A complete macroscopic resection of all visible peritoneal disease was achieved in 41% of patients; and, overall, 52% of patients had residual disease that measured ≤0.5 cm greatest dimension. There were no perioperative mortalities. There were 6 intraoperative complications (4%), all of which involved bowel injuries that required repair or bowel resection for correction. There also were 6 postoperative complications (4%), which included the following: infectious process requiring antibiotics in 3 patients, venous thromboembolism in 2 patients, and bleeding secondary to gastritis in 1 patient.

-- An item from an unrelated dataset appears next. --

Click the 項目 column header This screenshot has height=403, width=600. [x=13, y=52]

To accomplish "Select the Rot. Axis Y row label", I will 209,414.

One hundred twenty-nine of 153 patients (84%) received platinum-based chemotherapy after their secondary cytoreduction. Twenty-one patients (14%) had nonplatinum-based treatment, and the treatment was unknown in 3 patients (2%). Overall, 105 of 153 patients (69%) died of disease, 23 patients (15%) remained alive with no evidence of disease, and 25 patients (16%) remained alive with disease. After secondary cytoreduction, the median follow-up for the entire cohort was 36.9 months (range, 0.16-125.6 months). The median disease-free interval was 17 months (range, 2.3-251 months), and the median overall survival was 41.7 months (95% confidence interval, 36.0-47.2 months) (Fig. 1).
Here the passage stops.